# Exposed to the elements VS Shielding



## RandomDude (Dec 18, 2010)

This is an on/off topic, I'm just curious about other's opinions.

When it comes to children do you believe in shielding them from negative influences (such as sex, drugs, pop culture, racialism, religious fundamentalism, etc etc), or do you believe in exposing them to it and attempt to guide them through the 'elements' so to speak.

So far, still agreeing to disagree, I understand the importance of some exposure, but I do not underestimate the strength of society's negative pressures when it comes to my firstborn. The missus however, believes in obvious boundaries and protecting our daughter, but does not agree in shielding her from reality, and has faith that both of us can guide her correctly.

How about you guys? Have you ever had these discussions? How would you advise?


----------



## TNgirl232 (Oct 5, 2008)

I'm for not shielding, and here is why. They are only under your protective shielding for a very limited amount of time compared to their life span. Who is going to continue shielding them? No one. They are going to leave for college and get smacked in the face with drugs, sex, alcohol, etc. etc....and they aren't going to know how to handle it. They won't know how to process things, because mom and dad never gave them the opportunity to. They kept the 'bad' parts of life hidden. They won't know how to cope with real life. 

That seems worse than explaining things like sex, racism, etc. to them and give them your views on it and lead them to make good decisions based on your families beliefs and values. Hiding it also just makes it more interesting....they are going to seek out what is so 'special' about sex, drugs, etc. that makes mom and dad cover it up. Its just part of being a curious child. The more you hide it the more curious they will become.

My mother and aunt asked their mom later on in life after they had gotten married about why she had never had a sex talk with them. She said, I thought if you didn't know what it was, you wouldn't do it. My mom said...then explain to me how I have 2 children....


----------



## RandomDude (Dec 18, 2010)

Aye exposure is important but I still don't understand this "into the fire" stuff. If you had a choice between a better or worse environment to raise your children in you would choose the better one yes? Not stay and say "she'll come face to face with it eventually" yes?


----------



## major misfit (Oct 17, 2010)

RandomDude..I just want to pat you on the back for your concern regarding your daughter. You appear to be a very conscientious father.
I believe in a middle ground somewhere. You obviously don't want to expose a 4yo to sex (not in my world, anyway). There are parental controls for a reason. And I would venture to say that you use "parental controls" in every day life, in every day situations. 
You don't want to neglect the fact that children are going to be exposed to things you don't want them to...and that's where the relationship WITH your child is going to come in to play. If she feels that she can go talk to daddy about something she's seen, or heard, or been exposed to..and daddy is going to walk her through that leaving her secure on the back side of it. 
I live where I do for a multitude of reasons...I live in a very rural area, a town of less than 1,000. One major reason we chose to live here is the fact that in spite of it being such a small town, it has an excellent school system. But there are no metal detectors, the school isn't on lockdown, etc...like so many have to be these days. I'm not dumb enough to think that kids here don't get into drugs, don't abuse alcohol on the weekends, and sex IS happening. It's just on a much smaller scale. And I rest better knowing that if there is ONE person that walks into that school that shouldn't be there, they will immediately be spotted and it will be KNOWN they don't "belong". Every single teacher, administrator, even the lunch ladies know WHO my kid is, WHO is parents are, and WHERE he lives. That is comforting to me.

▶ **DATASET SECTION**

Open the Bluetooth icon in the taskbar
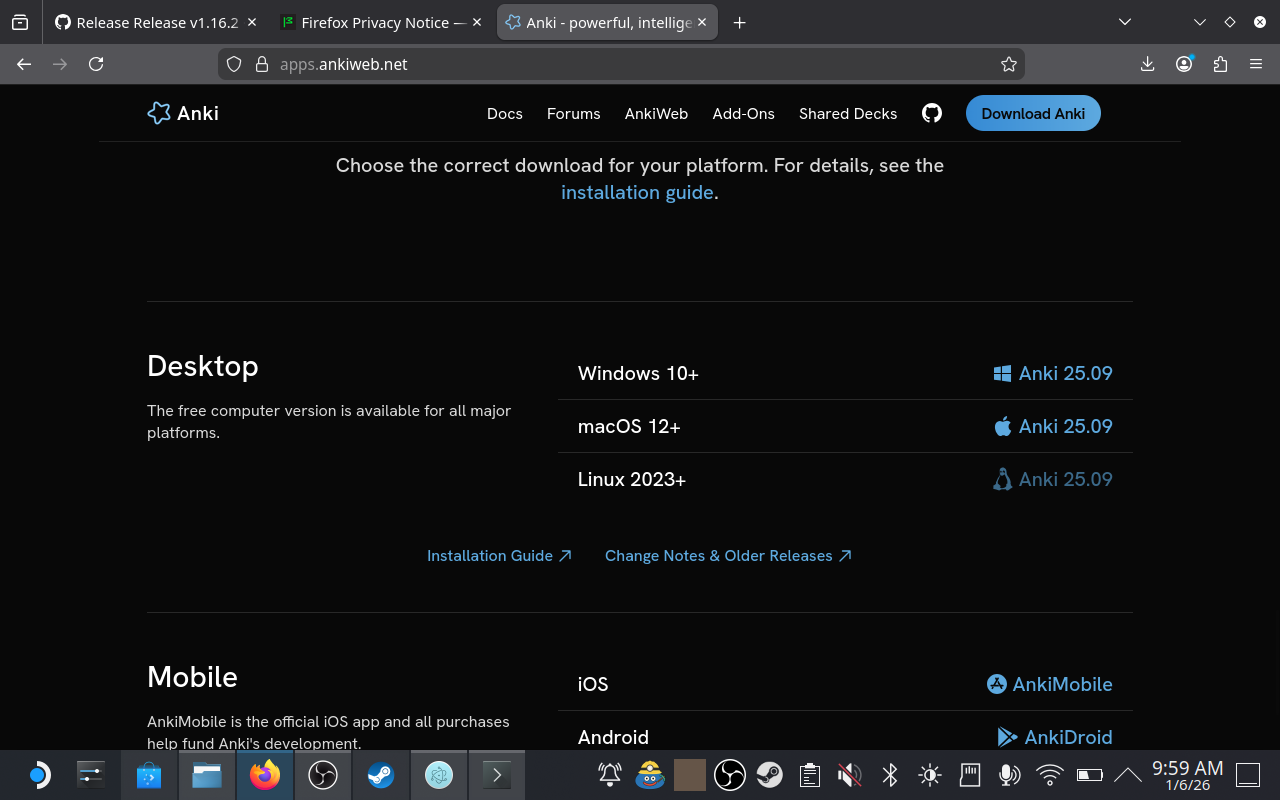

▶ **PROBLEM SET**
[1] In the forum thread on shielding children, how large is the town where major misfit lives?
[2] Edit the forum thread on shielding children from "## major misfit" up to and including "side of it.", writing "her father" in place of "daddy".
[3] Carry the forum thread on shielding children onward from the point where it stops.
The material above was drawn from a separate source.

▶ **ANSWERS GIVEN**
[1] It has fewer than 1,000 people.

[2]
## major misfit (Oct 17, 2010)

RandomDude..I just want to pat you on the back for your concern regarding your daughter. You appear to be a very conscientious father.
I believe in a middle ground somewhere. You obviously don't want to expose a 4yo to sex (not in my world, anyway). There are parental controls for a reason. And I would venture to say that you use "parental controls" in every day life, in every day situations. 
You don't want to neglect the fact that children are going to be exposed to things you don't want them to...and that's where the relationship WITH your child is going to come in to play. If she feels that she can go talk to her father about something she's seen, or heard, or been exposed to..and her father is going to walk her through that leaving her secure on the back side of it.

[3]
My mindset always was that there's a difference between shielding and sheltering...shielding is just that..a shield AGAINST what is out there, sheltering is preventing them from knowing it ever exists. I'm trying to give my child the shield. He's going to go out into the real world some day, and has to learn to deal with ALL the issues that will arise.


----------



## RandomDude (Dec 18, 2010)

Thanks for the reply, that's exactly how I feel.

The reality of sex, drugs, alcohol, racialism, is very real nowadays at least where we are staying, it's considered 'normal' to lose your virginity during high school, like 12... (I'm actually conflicted about the compulsory 'sex education' they have here in Australia, it lets people know what's what at 12 but it also gives them ideas.)

Access to drugs is also very easy (mostly pot, though heroin and meph problem too... with the occasional pills), I also remember dealing in high schools during my teens, another state however - still the same sh-t. Drugs are easier to get then booze even. Racialism is also very strong in my area as well, well, through-out Australia anyways (77%), as for racism itself... in N.S.W., ~25% are Anti-Aboriginal, same percentage for Anti-Asian, Anti-Jewish... and ~50% Anti-Muslim - all statistics match personal observations, no surprises... cept for the Anti-Jewish.

There are quite a lot of areas much better then where we are currently staying at least, but the missus is as always... stubborn. She knows the reality as well, but she reckons I worry too much (which I do sometimes sure), and that I should have "faith". 

Realistically however, to listen to two parents or to listen to ALL her friends telling her to try sex and drugs, and/or to hate herself and us because none of our bloods are Anglo. That's the environment we're in. The least we can do is eliminate the "ALL" part and make it "some" like you mentioned Major, right? =/


----------



## greeneyeddolphin (May 31, 2010)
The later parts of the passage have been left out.